DIRECTIONS FOR THIS TASK
Please return, unchanged and line for line, everything in the material below from its first line down to the line containing "I will coord(578,871).", including that line.

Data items
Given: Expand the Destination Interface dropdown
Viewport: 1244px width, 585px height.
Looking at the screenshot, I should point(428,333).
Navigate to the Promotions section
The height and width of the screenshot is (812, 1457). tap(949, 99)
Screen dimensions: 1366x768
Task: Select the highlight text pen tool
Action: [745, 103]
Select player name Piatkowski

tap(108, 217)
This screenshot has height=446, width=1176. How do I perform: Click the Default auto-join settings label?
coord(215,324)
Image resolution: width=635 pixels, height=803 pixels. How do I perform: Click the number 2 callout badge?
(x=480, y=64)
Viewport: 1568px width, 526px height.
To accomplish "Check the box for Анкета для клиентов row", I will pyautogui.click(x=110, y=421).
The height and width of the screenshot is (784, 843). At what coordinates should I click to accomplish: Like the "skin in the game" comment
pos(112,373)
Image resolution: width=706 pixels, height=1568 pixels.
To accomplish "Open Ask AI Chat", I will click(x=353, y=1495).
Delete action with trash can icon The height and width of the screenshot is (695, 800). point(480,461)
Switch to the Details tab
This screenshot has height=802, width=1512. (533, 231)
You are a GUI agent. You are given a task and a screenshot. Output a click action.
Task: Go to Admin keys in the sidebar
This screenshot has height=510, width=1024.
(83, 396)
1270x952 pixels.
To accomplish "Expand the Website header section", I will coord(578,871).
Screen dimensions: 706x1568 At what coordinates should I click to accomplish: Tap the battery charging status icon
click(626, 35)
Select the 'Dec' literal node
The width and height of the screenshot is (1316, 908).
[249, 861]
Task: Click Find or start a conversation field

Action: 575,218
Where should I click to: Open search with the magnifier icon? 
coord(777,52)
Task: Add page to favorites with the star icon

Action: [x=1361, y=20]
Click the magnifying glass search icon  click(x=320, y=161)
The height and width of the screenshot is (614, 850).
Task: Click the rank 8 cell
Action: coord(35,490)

TASK OUTPUT
Given: Expand the Destination Interface dropdown
Viewport: 1244px width, 585px height.
Looking at the screenshot, I should point(428,333).
Navigate to the Promotions section
The height and width of the screenshot is (812, 1457). tap(949, 99)
Screen dimensions: 1366x768
Task: Select the highlight text pen tool
Action: [745, 103]
Select player name Piatkowski

tap(108, 217)
This screenshot has height=446, width=1176. How do I perform: Click the Default auto-join settings label?
coord(215,324)
Image resolution: width=635 pixels, height=803 pixels. How do I perform: Click the number 2 callout badge?
(x=480, y=64)
Viewport: 1568px width, 526px height.
To accomplish "Check the box for Анкета для клиентов row", I will pyautogui.click(x=110, y=421).
The height and width of the screenshot is (784, 843). At what coordinates should I click to accomplish: Like the "skin in the game" comment
pos(112,373)
Image resolution: width=706 pixels, height=1568 pixels.
To accomplish "Open Ask AI Chat", I will click(x=353, y=1495).
Delete action with trash can icon The height and width of the screenshot is (695, 800). point(480,461)
Switch to the Details tab
This screenshot has height=802, width=1512. (533, 231)
You are a GUI agent. You are given a task and a screenshot. Output a click action.
Task: Go to Admin keys in the sidebar
This screenshot has height=510, width=1024.
(83, 396)
1270x952 pixels.
To accomplish "Expand the Website header section", I will coord(578,871).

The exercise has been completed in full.